For me, it all comes down to the math. Plain and simple, most people won’t do the math, and the math is what’s going to get you there. The math is what’s going to set you free.
“The math is what’s going to set you free.”
Let’s say we have a target of $250,000 a year. What’s the monthly loan volume it’s going to take to get there? I’ll break it down. Your business might be a little different than mine, but for the most part, the numbers are going to be similar.
Interest Breakdown
First, my company charges three points (3%) and 14% interest on every loan. As a lender, we’re compensated for all our due diligence, underwriting, allocating investors to a project, and the associated risk we take on. I’ve found that our rates are slightly higher than industry average, but I’ve been very upfront with our borrowers that we’re far from the cheapest option around.
We offer a 6-month loan term. If a borrower chooses to do so, they can add an additional point or two if they decide they want to extend their loan up to a year (this is rare as most of our loans are paid off within six months).
At 14% interest on a six month loan, we first take that 14% and divide it in half, which is 7% annualized. Then, if you take that 7% and add it to the 3% origination fee on the front, you get roughly 10%. This is what makes it really easy to do the math.
This 10% number changes slightly whether you’re solely lending your own funds, or if you’re incorporating somebody else’s. For an easier explanation, I’m going to assume that all the funds are your own.

▸ **ENTRIES SUPPLIED**:
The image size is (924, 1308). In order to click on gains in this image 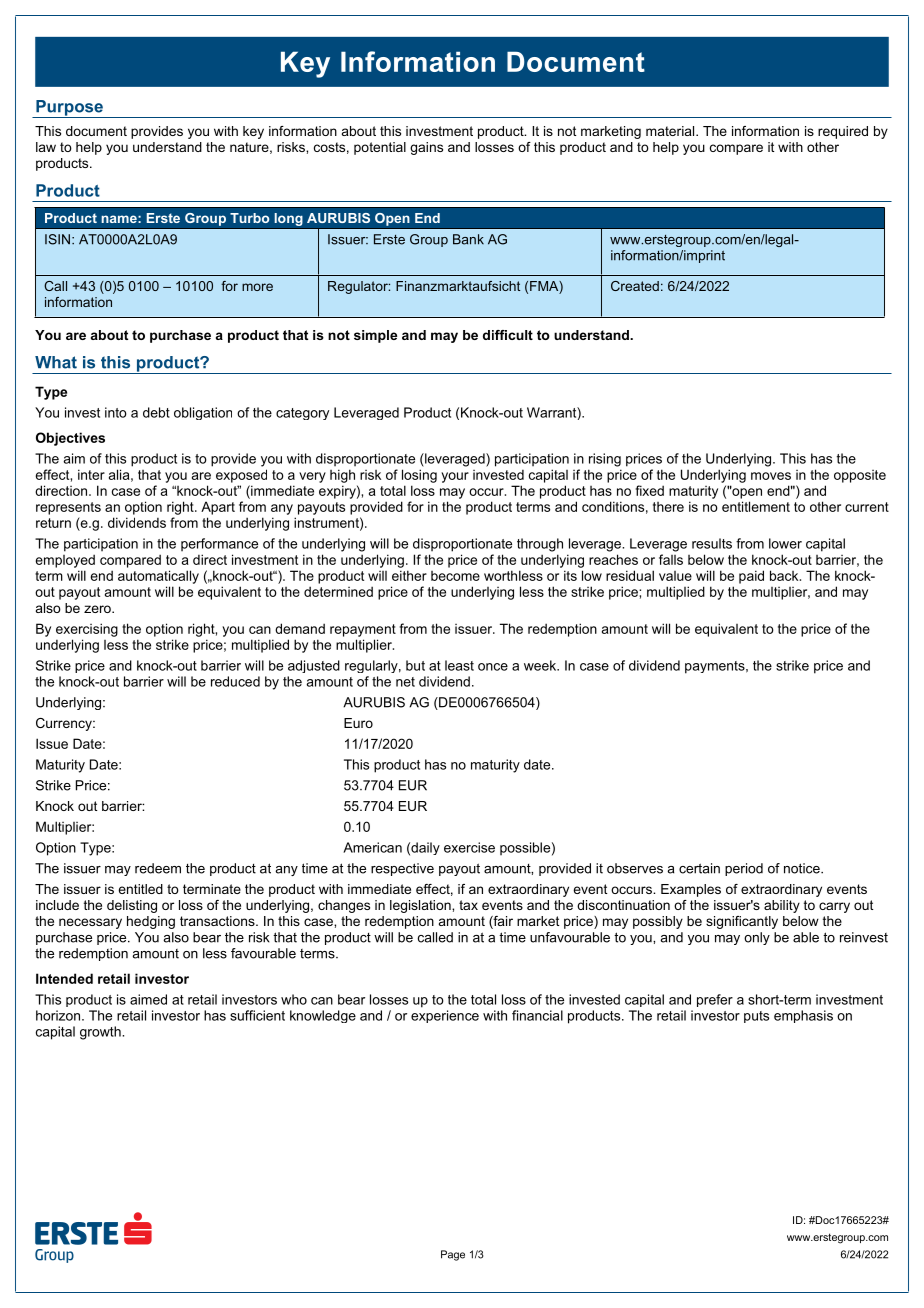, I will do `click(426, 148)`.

---

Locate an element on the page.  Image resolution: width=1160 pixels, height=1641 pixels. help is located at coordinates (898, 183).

▸ **TO-DO LIST**:
A – Duplicate, word for word, the part of the lending passage that opens with the words containing "For me, it all" and closes with "there. The math is what’s going to set you free.".
B – Answer these about the lending passage:
(i) What yearly target is used in the example?
(ii) How many points does the company charge on every loan?
(iii) What loan term does the company offer?

▸ **RESPONSES IN ORDER**:
A –
For me, it all comes down to the math. Plain and simple, most people won’t do the math, and the math is what’s going to get you there. The math is what’s going to set you free.

B –
(i) $250,000 a year
(ii) Three points (3%)
(iii) Six months